Uns meros metros a sul, destaca-se de um outro largo o pelourinho da vila, uma réplica do original do sec. XVI, destruído já durante o séc. XX e reerguido em 1988.
Sesimbra é bem mais antiga que o seu pelourinho original.
A pesca na zona é anterior ao século XIII. Em 1201, D. Sancho proclamou, via Foral, que deveria ser pago um soldo por pescado, razão de sérios proveitos para a Coroa.
Desde os tempos romanos que os cardumes abundavam ao largo.
De tal maneira que, já com a Idade Média para trás, a Ordem de Santiago relatava ao rei D. Sancho II que até navios estrangeiros ali pescavam ao largo.
Na origem e até ao sec. XVI, a vila concentrava-se nos quase 300 metros de altitude, dentro do castelo que D. Afonso Henriques conquistou, mas perdeu para os Almoádas.
E que, sobre o virar para o século XII, D. Sancho I reconquistou de vez, após o que oficializou a povoação, mediante foral.
Com o tempo e a prioridade da pesca, da construção naval e de outras actividades marítimas fomentadas em redor da original Póvoa Ribeirinha, Sesimbra desceu em peso para a beira-mar.
O castelo continua a impor-lhe as suas torres de menagem e ameias seculares.
O Castelo Imponente de Sesimbra
Quando o apreciamos, a partir do miradouro do baloiço panorâmico Facho de Santana, entre moinhos algo quixotescos, maravilha-nos, como uma miragem amarelada a pairar entre a floresta de pinheiros mansos e as nuvens.
Sesimbra é pródiga neste tipo de visões apaixonantes. Momentos depois, de volta à beira-mar, vivemos outra.

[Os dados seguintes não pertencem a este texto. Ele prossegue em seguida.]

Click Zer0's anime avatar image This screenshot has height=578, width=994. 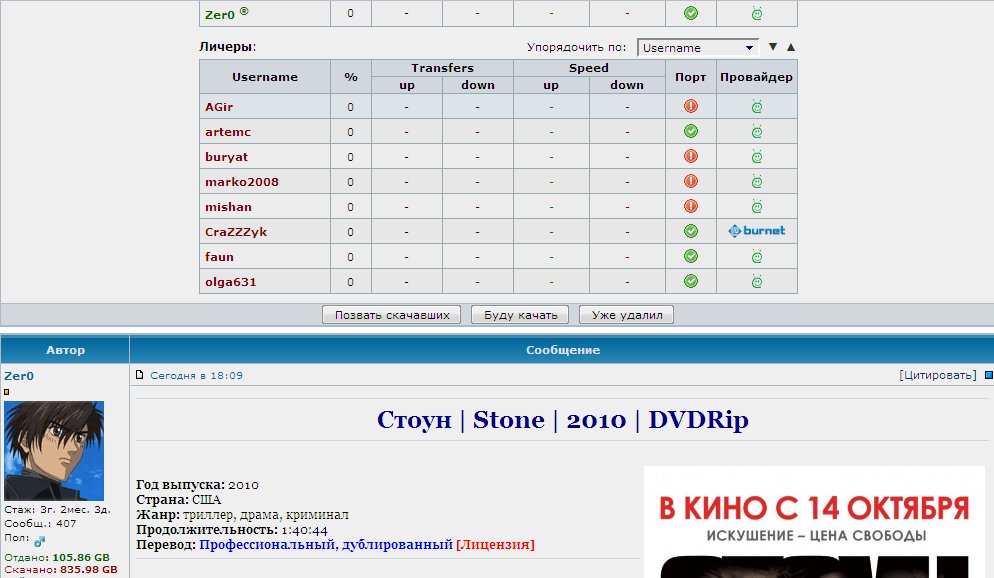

Com o porto e o Forte do Cavalo para trás, uma estrada de brita conduz-nos serrania acima. Uma curva pronunciada aponta-a a Sentrão.
Por essa altura, deixamo-la para um trilho indefinido, ramificado na vegetação densa.
A Visão Atlântica Surreal da Praia do Ribeiro do Cavalo
Aos poucos, o trilho desce para um talvegue pronunciado, o do Ribeiro do Cavalo. Por ele, descemos para os fundos da vertente.
Duas figueiras cheirosas prenunciam um areal arredondado.
E esse areal, um mar imóvel, translúcido, num tom exuberante de turquesa que contrasta com as falésias de calcário e com a areia fina, quanto mais próxima do Atlântico, mais dourada.
Os dias sucediam-se. Sesimbra continuava a deslumbrar-nos.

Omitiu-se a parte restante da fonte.